Judge Amber Wolf is making national headlines for the second time in a few weeks.

Kentucky Judge Amber Wolf keeps reminding us that just because a person is in a courtroom doesn't mean they shouldn't be treated with humanity. A few weeks ago, Judge Wolf made national headlines for her horrified reaction to finding out that a defendant was reportedly left in a Louisville jail without pants or access to feminine hygiene products. This week, Wolf is in the news again for an act of kindness that may have a lasting effect.

James Roeder and his wife Ashley are currently on trial as defendants in a burglary case. Since the trial began, Judge Wolf had ordered the two not to have any contact with each other. In the intervening period, Ashley gave birth to the couple's son.

Realizing in court that Roeder hadn't yet met his 30-day-old son because the no-contact order had been put in place more than a month before, Judge Wolf invited the couple into the courtroom together and made an exception so the father could hold his son for the first time. 
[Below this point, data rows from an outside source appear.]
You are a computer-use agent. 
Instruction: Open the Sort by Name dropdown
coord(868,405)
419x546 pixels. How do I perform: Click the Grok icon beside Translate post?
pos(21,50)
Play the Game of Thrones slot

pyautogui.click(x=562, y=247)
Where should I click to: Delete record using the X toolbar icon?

"I saw her try to hold the baby up when he came out for his case to be called with his attorney," Wolf told local news station WDRB. "And I thought that he hadn't seen that. And it occurred to me after we finished this case that he had not met his baby — who was 30 days old — and that he was not going to get an opportunity to meet his baby anytime in the near future."

2.7 million children have parents behind bars, as reported by Jezebel. Judge Wolf's act of leniency is a nod to how difficult that situation can be for any family. Her decision to let James meet his young son is sure to be seen favorably by organizations like SKIP Community Resource Services, an organization which works with families to provide services for children of incarcerated individuals. 
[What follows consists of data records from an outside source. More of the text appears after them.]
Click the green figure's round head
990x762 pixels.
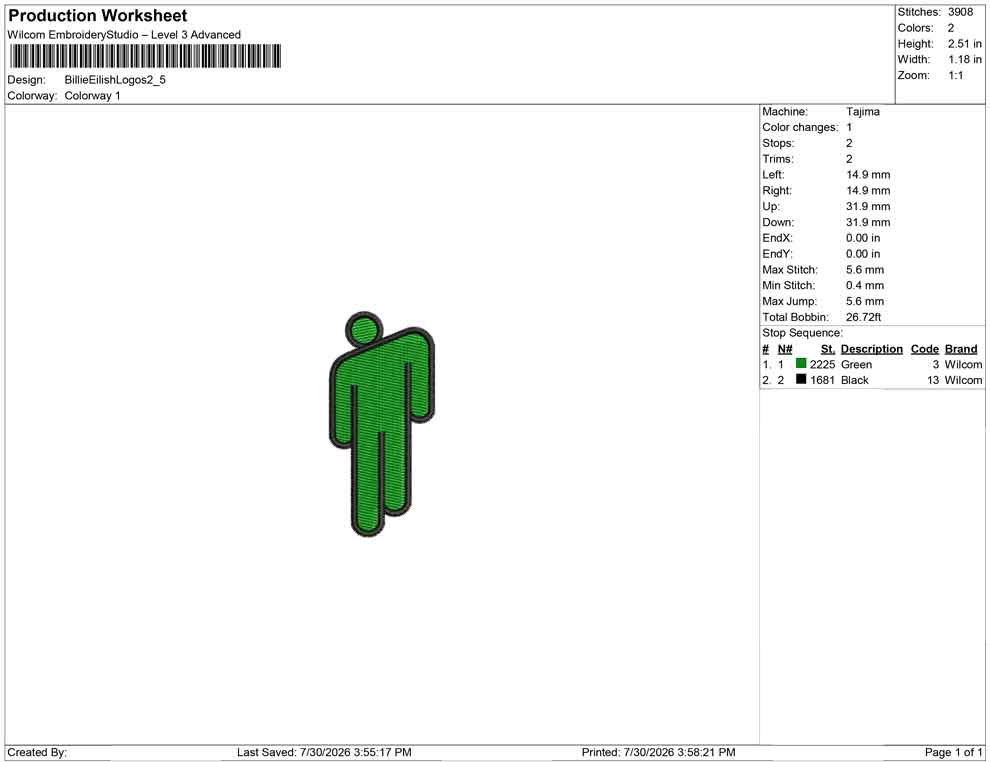364,330
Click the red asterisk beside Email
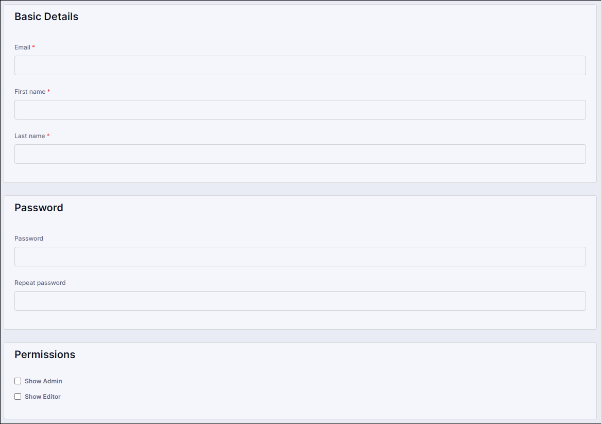 (x=34, y=46)
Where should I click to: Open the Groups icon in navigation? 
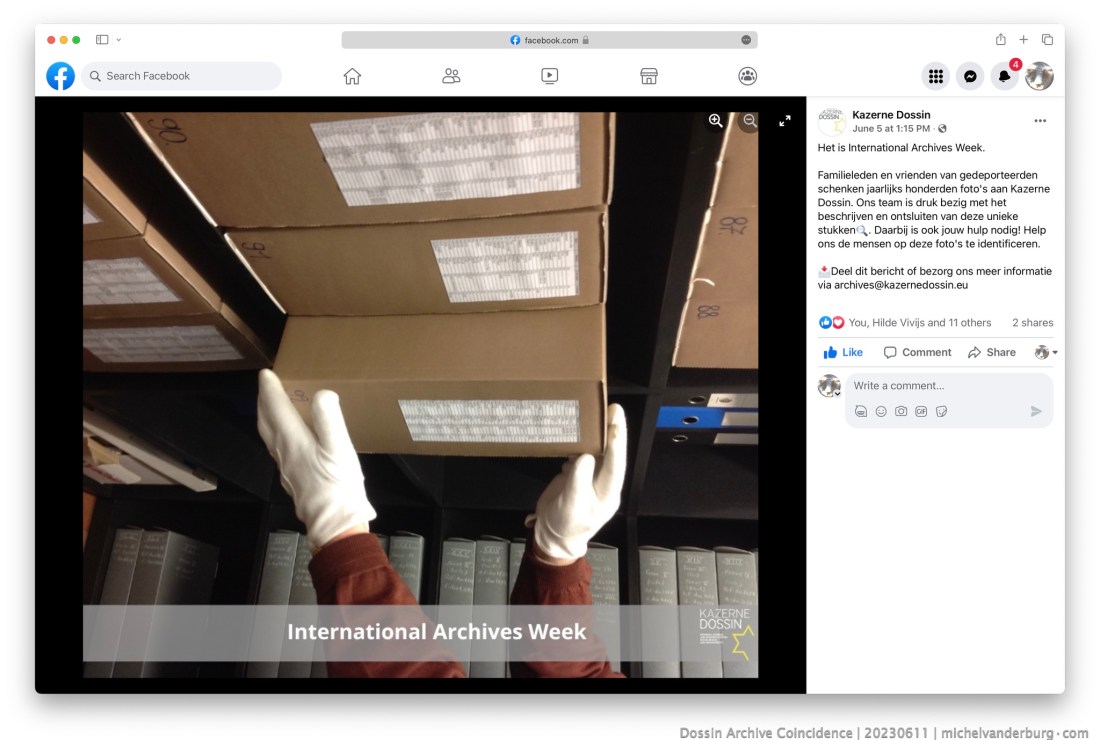[747, 76]
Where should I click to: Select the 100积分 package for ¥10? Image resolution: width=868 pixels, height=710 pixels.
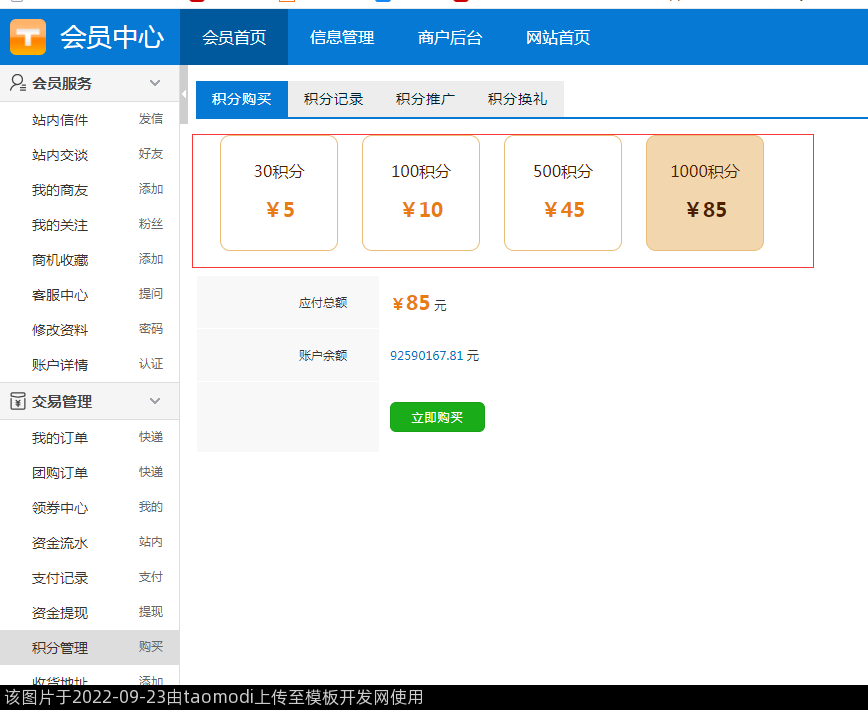coord(421,193)
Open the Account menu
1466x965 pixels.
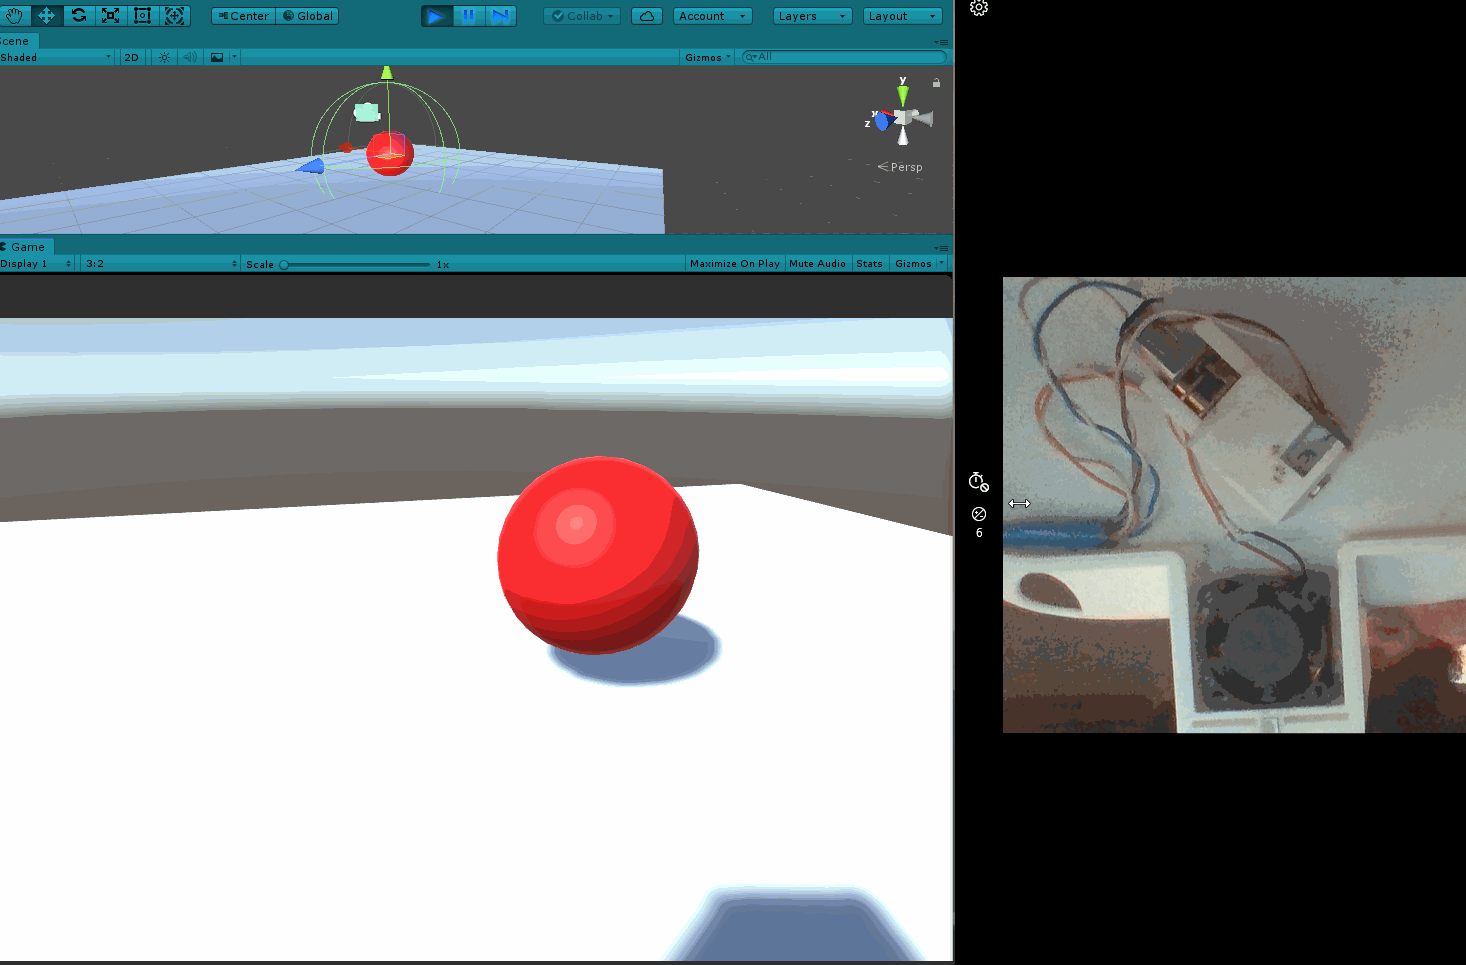tap(711, 15)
Several studies have shown that parental incarceration can have greater effects on a child's schoolwork than divorce or even the death of a parent. Children with incarcerated parents have higher rates of attention deficits, behavioral problems, and speech and delays, according to a study published in the Journal of Health and Social Behavior. Just one percent to two percent of students with incarcerated mothers graduate college. Only 13 percent to 25 percent of students with incarcerated fathers reach the same milestone. 
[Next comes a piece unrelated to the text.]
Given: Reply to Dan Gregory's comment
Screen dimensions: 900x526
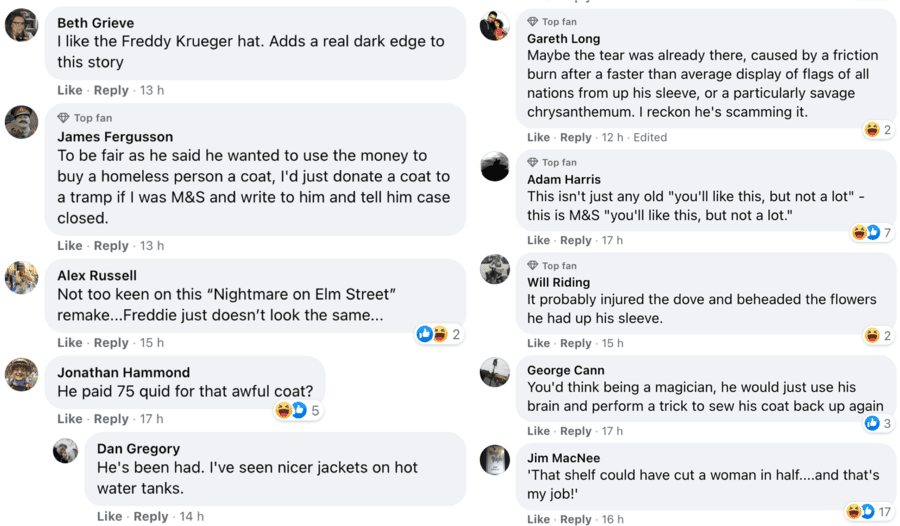Looking at the screenshot, I should pos(151,517).
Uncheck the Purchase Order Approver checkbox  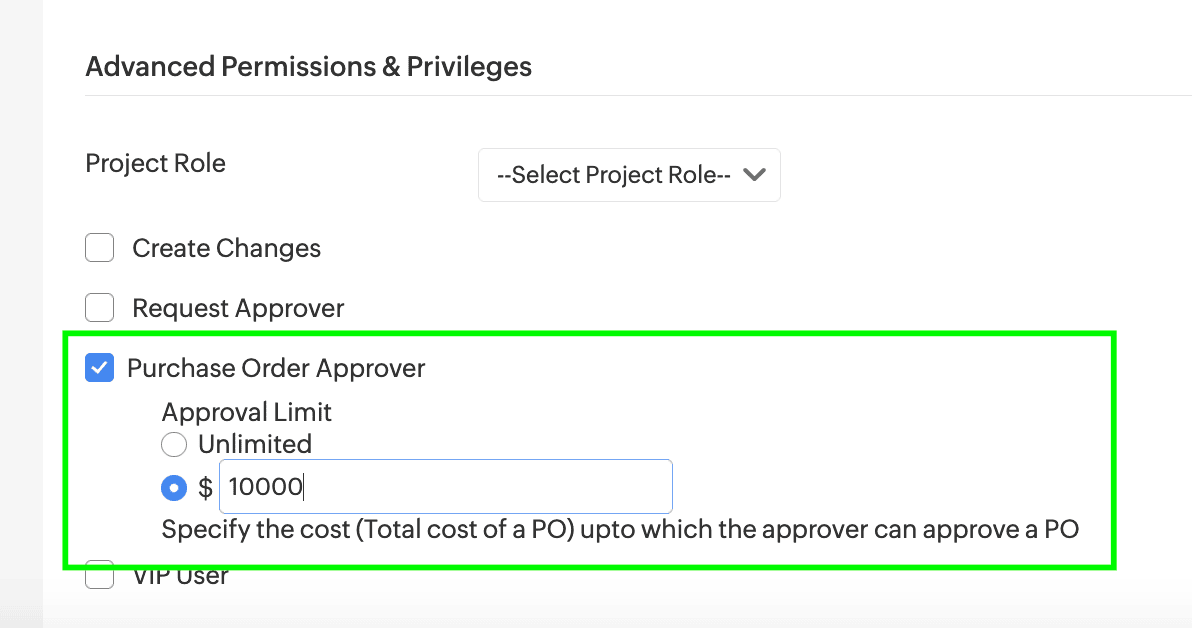click(100, 368)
In a video released by local news station WDRB, the father can be seen holding and kissing his baby as he and his wife wipe their eyes. Judge Wolf gave the bailiff some tissues to pass out to people witnessing the event in the courtroom, and let the couple stand together with their child for about a minute.

"Do you see his little shirt?" Judge Wolf asked James, smiling.

"Yeah... yeah," the dad responded.

Heartwarming stories like this highlight a growing interest in prison reform, which has become a bipartisan issue in recent years. While positive changes to our prison system are happening every day, there is still plenty of work to be done.